Published in final edited form as: Atherosclerosis. 2009 Apr 24;207(1):139–143. doi: 10.1016/j.atherosclerosis.2009.04.023

Multimodality imaging of atherosclerotic plaque activity and composition using FDG-PET/CT and MRI in carotid and femoral arteries

Stephane S Silvera *, Hamza el Aidi *, James H F Rudd *, Venkatesh Mani *, Lingde Yang *, Michael Farkouh , Valentin Fuster §, Zahi A Fayad *
PMCID: PMC3436906  NIHMSID: NIHMS160643  PMID: 19467659

Abstract

Purpose

To evaluate the relationship between atherosclerotic plaque inflammation, as assessed by FDG-Positron Emission Tomography/Computed Tomography (FDG-PET/CT), and plaque morphology and composition, as assessed by magnetic resonance imaging (MRI), in the carotid and femoral arteries.

Materials and methods

Sixteen patients underwent FDG-PET/CT and MRI (T2 weighted (T2W) and Proton density weighted (PDW)) of the carotid and femoral arteries. For every image slice, two observers determined the corresponding regions of the FDG-PET/CT and MRI image sets by matching CT and T2W axial images. Each plaque was then classified into one of three groups according to the CT appearance and T2W/PDW signal: 1) collagen, 2) lipid-necrotic core and 3) calcium.
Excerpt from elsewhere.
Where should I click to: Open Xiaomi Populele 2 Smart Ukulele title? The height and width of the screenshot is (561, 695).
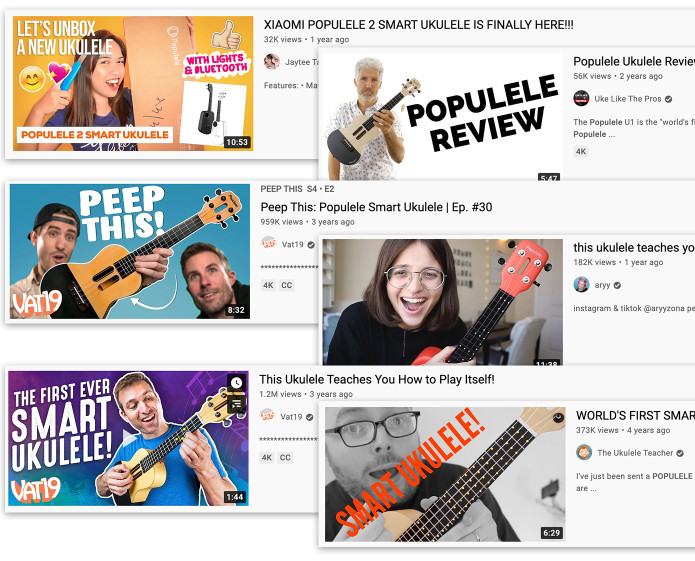(x=418, y=25)
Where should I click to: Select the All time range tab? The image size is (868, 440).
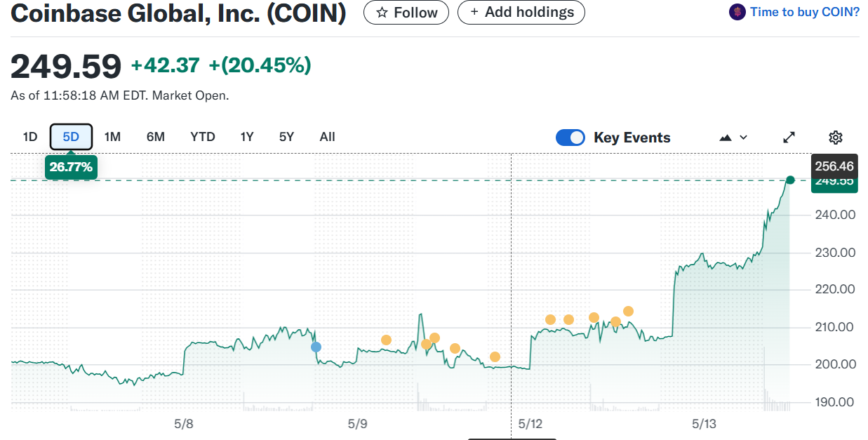click(x=327, y=137)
Arterial FDG uptake was measured for each plaque and normalized to vein FDG activity to produce a blood-normalized artery activity called the target to background ratio (TBR). The vessel wall thickness (VWT), the vessel wall area and the total vessel wall area were measured from the T2W MR images.

Results

The TBR value was higher in the lipid-necrotic core group compared to the collagen and calcium groups, (p < 0.001). The lipid-necrotic core group demonstrated a significant TBR variation according to the median of the VWT (TBR = 1.26 ± 0.25 vs. TBR = 1.50 ± 0.12). There was no correlation with other morphological MR parameters.

Conclusions

This study demonstrates the complementary value of non-invasive FDG-PET/CT and MR imaging for the evaluation of atherosclerotic plaque composition and activity. Lipid-rich plaques are more inflamed than either calcified or collagen-rich plaques.

Introduction

Atherosclerosis remains the commonest cause of death in the western world1, 2. It has origins in childhood but usually remains asymptomatic until it has reached an advanced pathological stage. Whilst early intervention can reduce mortality and morbidity3, 4, the lack of symptoms early in the disease course makes it difficult to target all affected patients. Inflamed plaques, and those with large lipid cores and thin fibrous caps are more likely to progress and cause clinical events than those without these features58. Therefore imaging the vasculature for both its inflammatory state (activity) and the presence of disease is becoming more important9.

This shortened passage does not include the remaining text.